[START OF Excerpted passage]
A missed connection from San Diego Magazine, December 2011, p.42

A missed connection is a type of personal advertisement which arises after two people meet but are too shy or otherwise unable to exchange contact details. The "Missed Connections" section of Craigslist gets thousands of ads of this type every month in New York City, San Francisco, and Seattle.[1]

The feature was started by Jim Buckmaster, Craigslist's CEO, after he noticed a common type of posting in their personal ads, which he characterized as "you-smiled-at-me-on-the-subway-platform". He sees the format as addressing a common human need and being ideal for romantic comedy, "Missed Connections give people that second chance...They represent persistence in the face of long odds, which definitely adds to their artistic appeal." A variety of such artistic works have been developed including illustrations, movies, plays, poetry and songs.[2]

Other major cities have similar columns in Craigslist and their own local media. London's Metro newspaper has a "Rush-hour Crush" column for commuters who exchange glances but nothing more. Many connections are re-established and couples have become married in this way, such as "tall rugby player" and "beautiful lady in the red dress with long brown curly hair".[2][3] Various websites like Gumtree also offer the possibility of reconnecting with missed connections.[4]

Distribution[edit]

The nature and location of missed connections have been analyzed.[5] Across the United States in 2013, the breakdown by gender was:

  • 59% Man seeking woman
  • 27% Man seeking man
  • 13% Woman seeking man
  • 1% Woman seeking woman

In the Pacific Northwest, the most common location was public transportation. In the Pacific Southwest, it was the gym. In the Northeastern United States, it was the subway and train. In the Midwestern United States, it was the supermarket. In Texas and the Gulf Coast region, it was Walmart.
[END OF Excerpted passage]
■ Exercise A:
Name each type of artistic work that the missed connections passage says has been developed.
■ Exercise B:
Please output everything in the missed connections passage from "The nature and" down to "it was Walmart.".
[START OF Supplied records]
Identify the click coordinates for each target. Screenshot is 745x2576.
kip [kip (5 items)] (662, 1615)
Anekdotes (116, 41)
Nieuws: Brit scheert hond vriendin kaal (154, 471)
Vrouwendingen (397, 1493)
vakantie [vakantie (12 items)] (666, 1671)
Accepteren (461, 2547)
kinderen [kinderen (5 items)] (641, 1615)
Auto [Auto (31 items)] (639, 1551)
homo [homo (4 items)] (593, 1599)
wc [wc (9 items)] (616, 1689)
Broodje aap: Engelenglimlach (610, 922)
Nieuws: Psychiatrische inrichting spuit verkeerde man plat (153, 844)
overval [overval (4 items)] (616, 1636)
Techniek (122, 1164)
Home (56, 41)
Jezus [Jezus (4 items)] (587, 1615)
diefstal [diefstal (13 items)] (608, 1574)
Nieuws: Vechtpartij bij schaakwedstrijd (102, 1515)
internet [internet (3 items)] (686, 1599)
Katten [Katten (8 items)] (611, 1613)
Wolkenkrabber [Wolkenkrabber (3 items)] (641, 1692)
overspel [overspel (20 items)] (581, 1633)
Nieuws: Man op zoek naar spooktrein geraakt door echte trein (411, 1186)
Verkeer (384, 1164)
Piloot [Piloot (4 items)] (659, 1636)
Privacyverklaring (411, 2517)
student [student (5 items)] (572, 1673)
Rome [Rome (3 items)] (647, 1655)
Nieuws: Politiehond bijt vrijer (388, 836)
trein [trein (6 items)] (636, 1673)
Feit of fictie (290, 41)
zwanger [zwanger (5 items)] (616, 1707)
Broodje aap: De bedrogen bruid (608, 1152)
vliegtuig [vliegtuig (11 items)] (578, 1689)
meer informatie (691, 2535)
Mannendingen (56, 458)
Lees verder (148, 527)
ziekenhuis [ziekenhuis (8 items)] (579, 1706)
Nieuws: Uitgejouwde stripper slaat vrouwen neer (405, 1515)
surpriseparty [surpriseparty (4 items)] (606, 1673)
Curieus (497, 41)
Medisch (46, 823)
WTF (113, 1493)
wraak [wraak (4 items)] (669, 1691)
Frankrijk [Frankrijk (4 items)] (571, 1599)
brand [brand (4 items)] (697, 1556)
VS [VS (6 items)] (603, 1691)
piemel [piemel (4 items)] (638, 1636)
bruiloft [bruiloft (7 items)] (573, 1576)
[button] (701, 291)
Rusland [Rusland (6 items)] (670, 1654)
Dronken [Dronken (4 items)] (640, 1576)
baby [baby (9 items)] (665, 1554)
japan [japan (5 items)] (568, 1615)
[END OF Supplied records]
■ Finished answer A:
Illustrations, movies, plays, poetry, songs

■ Finished answer B:
The nature and location of missed connections have been analyzed.[5] Across the United States in 2013, the breakdown by gender was:

  • 59% Man seeking woman
  • 27% Man seeking man
  • 13% Woman seeking man
  • 1% Woman seeking woman

In the Pacific Northwest, the most common location was public transportation. In the Pacific Southwest, it was the gym. In the Northeastern United States, it was the subway and train. In the Midwestern United States, it was the supermarket. In Texas and the Gulf Coast region, it was Walmart.